The Financial Express
Swasti Lankabangla Swasti Lankabangla

Credit for entrepreneurship development

Credit for entrepreneurship development

The 3.0 billion credit scheme launched by the Bangladesh Krishi Bank (BKB) to mark the birth centenary of Bangabandhu Sheikh Mujibur Rahman may be viewed as an endorsement of his concern for the poor. Through this credit programme, the bank wants to take its service to the marginal poor of the country. Farmers can avail of the loan from Tk 20,000 to 100,000 at the rate of 7.0 per cent interest and that too without any collateral. In banking parlance it is called a financial inclusion initiative exactly what corresponds to Sheikh Mujib's special provision accommodated in the development plan for the small and marginal farmers.

Until now access to official credit line for the landless extreme poor has remained next to nothing mostly because of their lack of collateral. If the BKB's latest initiative can really make a breakthrough on this front, it will prove highly salutary. Much will however depend on how this credit programme is implemented. Selection of the deserving loan recipients is crucial here. In villages, the non-government organisations (NGOs) operate credit programmes at atrociously high rates of interests - from 18-20 per cent. The method of disbursement is cleverly developed where an entire group - comprising women only-is responsible for a defaulting member. This explains why default in repayment by the marginal poor is almost nil. The system of weekly payment of instalment is key to ensuring both monitoring and no non-payment for long. Thus accumulation of interests or instalments can be avoided.
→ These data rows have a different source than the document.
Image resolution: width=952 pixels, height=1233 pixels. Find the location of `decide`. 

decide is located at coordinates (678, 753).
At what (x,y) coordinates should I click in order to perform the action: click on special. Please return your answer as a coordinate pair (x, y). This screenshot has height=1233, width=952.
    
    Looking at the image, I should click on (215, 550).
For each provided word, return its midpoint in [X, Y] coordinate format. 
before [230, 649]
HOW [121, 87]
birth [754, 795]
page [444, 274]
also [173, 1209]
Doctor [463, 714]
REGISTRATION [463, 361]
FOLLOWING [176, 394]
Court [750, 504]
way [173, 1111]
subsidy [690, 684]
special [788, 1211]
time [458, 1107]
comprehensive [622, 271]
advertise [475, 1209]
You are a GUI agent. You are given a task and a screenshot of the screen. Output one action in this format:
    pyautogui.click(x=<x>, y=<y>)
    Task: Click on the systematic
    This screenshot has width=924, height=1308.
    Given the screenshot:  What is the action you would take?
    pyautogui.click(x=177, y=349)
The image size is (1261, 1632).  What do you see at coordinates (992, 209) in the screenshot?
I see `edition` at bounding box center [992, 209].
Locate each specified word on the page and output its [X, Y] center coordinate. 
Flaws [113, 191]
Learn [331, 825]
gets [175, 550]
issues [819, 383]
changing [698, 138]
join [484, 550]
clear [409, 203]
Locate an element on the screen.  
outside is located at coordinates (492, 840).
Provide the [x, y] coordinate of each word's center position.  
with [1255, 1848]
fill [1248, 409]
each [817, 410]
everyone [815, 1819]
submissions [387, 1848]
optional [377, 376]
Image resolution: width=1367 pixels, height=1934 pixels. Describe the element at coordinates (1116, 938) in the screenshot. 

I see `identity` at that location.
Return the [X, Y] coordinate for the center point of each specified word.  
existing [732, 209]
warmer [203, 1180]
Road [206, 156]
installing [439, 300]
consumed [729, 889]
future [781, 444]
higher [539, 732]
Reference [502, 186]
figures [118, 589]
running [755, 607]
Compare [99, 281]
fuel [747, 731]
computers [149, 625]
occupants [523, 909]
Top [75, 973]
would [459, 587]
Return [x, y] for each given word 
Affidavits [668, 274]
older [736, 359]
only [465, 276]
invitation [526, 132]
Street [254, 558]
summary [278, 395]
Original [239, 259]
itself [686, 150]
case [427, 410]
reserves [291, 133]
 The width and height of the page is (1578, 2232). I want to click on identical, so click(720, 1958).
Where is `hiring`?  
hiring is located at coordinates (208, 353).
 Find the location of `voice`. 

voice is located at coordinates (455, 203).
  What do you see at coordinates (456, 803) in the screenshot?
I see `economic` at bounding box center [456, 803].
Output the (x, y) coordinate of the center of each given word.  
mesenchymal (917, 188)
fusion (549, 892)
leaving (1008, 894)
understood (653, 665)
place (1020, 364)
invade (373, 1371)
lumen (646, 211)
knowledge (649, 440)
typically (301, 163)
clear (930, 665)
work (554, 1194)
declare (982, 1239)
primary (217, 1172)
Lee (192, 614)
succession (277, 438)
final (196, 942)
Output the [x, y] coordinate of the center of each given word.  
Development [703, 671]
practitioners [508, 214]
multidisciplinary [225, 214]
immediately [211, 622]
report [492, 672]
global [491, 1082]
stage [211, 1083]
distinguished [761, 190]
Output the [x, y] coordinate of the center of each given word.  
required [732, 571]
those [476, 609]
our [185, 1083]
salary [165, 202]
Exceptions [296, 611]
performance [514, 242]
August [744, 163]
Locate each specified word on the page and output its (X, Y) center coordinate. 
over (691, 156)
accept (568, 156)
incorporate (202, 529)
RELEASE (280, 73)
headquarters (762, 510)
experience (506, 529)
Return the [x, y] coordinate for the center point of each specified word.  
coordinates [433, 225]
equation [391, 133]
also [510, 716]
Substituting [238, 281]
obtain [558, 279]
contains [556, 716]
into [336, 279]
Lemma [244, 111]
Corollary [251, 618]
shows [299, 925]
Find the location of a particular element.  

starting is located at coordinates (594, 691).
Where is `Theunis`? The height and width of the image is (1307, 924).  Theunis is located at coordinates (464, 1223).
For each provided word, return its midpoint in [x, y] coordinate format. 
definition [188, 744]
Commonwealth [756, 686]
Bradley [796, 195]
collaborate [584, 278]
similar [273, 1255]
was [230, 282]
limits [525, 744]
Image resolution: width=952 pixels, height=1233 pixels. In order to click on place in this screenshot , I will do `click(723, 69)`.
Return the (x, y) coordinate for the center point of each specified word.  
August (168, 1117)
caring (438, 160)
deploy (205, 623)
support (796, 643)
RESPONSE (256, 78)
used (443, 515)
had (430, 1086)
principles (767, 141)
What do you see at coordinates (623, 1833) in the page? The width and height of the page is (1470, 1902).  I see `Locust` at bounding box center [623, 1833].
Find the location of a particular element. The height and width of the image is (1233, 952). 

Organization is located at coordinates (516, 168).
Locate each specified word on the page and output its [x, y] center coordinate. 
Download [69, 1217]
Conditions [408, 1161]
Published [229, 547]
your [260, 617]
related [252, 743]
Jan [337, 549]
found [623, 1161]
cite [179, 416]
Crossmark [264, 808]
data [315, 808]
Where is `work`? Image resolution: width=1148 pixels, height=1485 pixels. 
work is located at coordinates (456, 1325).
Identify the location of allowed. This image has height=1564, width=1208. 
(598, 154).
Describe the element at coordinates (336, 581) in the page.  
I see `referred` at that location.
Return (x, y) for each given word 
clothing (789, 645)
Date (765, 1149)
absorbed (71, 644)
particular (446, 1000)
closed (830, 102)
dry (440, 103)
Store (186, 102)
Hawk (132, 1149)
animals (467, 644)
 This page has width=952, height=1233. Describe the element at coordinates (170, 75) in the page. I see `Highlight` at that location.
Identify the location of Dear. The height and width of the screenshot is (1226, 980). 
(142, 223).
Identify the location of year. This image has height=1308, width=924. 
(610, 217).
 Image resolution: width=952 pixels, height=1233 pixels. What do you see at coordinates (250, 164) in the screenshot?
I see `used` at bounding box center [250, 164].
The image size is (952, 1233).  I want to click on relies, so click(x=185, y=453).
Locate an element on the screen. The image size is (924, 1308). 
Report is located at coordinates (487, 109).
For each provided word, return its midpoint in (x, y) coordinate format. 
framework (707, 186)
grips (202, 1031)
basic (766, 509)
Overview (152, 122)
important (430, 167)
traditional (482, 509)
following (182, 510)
This is impossible for the BKB loan disbursers at the grassroots level. Although the bank authorities have claimed that utilisation of credits by recipients will be monitored from time to time, one cannot be convinced of its merit. There is no alternative to regular and systematic monitoring and evaluation of loan utilisation by borrowers. Even more important here is to stick to the principle of proper investment of the money for production and profit.

Those who qualify for the credit must have land below 1.5 acres and an annual income below 100,000. Now this makes people with no land, no homestead and no permanent trade qualified on paper to apply for the loan. But will such applicants be considered for the loan and if done, how will they be traced? Here is a problem that cannot be overcome by even forming groups. Also a Tk 3.0 billion credit is not enough for the purpose of covering the deserving candidates.

So the selection of enterprising farmers who could use the low-cost fund as a primary investment becomes very important. Not all are expected to be successful entrepreneurs on their own. There has to be a cell and its extension at the field level like the agriculture extension service. Before the loan is sanctioned, doing some ground work like the feasibility of the enterprise, development of managerial skill and technical skill, marketing of the products etc., has to be done. In case of shift in cultivation of crops, the agriculture extension service may be of help but where it concerns agro-industry of small and medium scale, technical and entrepreneurial knowledge will be in demand.

In this context, production of corn oil from maize can be a good example. The country produces 4.7 million tons of maize but only 5.0 per cent of this, according to a report, is consumed by people and this too mostly in the form of scorching it over burning charcoal. The rest 95 per cent is used as feed for poultry, dairy and fish farms. Now experts are of the opinion that oil can be extracted before using the maize as fish, poultry and dairy feed without harming its quality. Similarly, soyabean and sunflower with their lush growth in some areas of the country point to the potential of developing related agro-industries. In case of soybean, milk can as well be extracted.

What is needed is spotting the right crops and setting up of factories or industries for addition of values to such crops when those are cultivated on a mass scale. Not only will such initiatives diversify agriculture but also lessen the country's dependence on imported cooking oil. More importantly, such enterprises will create employment for people who cannot organise similar economic activities. Here the extreme poor not covered by credits from NGOs and BKB and many others unbanked people in villages will find employment.

In this respect, the government, banks or local governments must have to play a role of both catalyst and facilitator. The unemployed extreme poor must be trained for employment to the new ventures. The traditional labour force cannot meet the demand of such enterprises. Sanctioning loan alone cannot guarantee successful implementation of the programme. The loan disbursement has to be done in a package where the objective of entrepreneurship development must be realised through a combination of policies and programmes. If addressing social inequality is the ultimate goal, it has to be done under a comprehensive plan. Small and medium productive units will be established depending on locations, supply of raw materials or produces, marketing channels and such other facilities in order to raise income of the rural people. This is how income inequality in society can be narrowed down.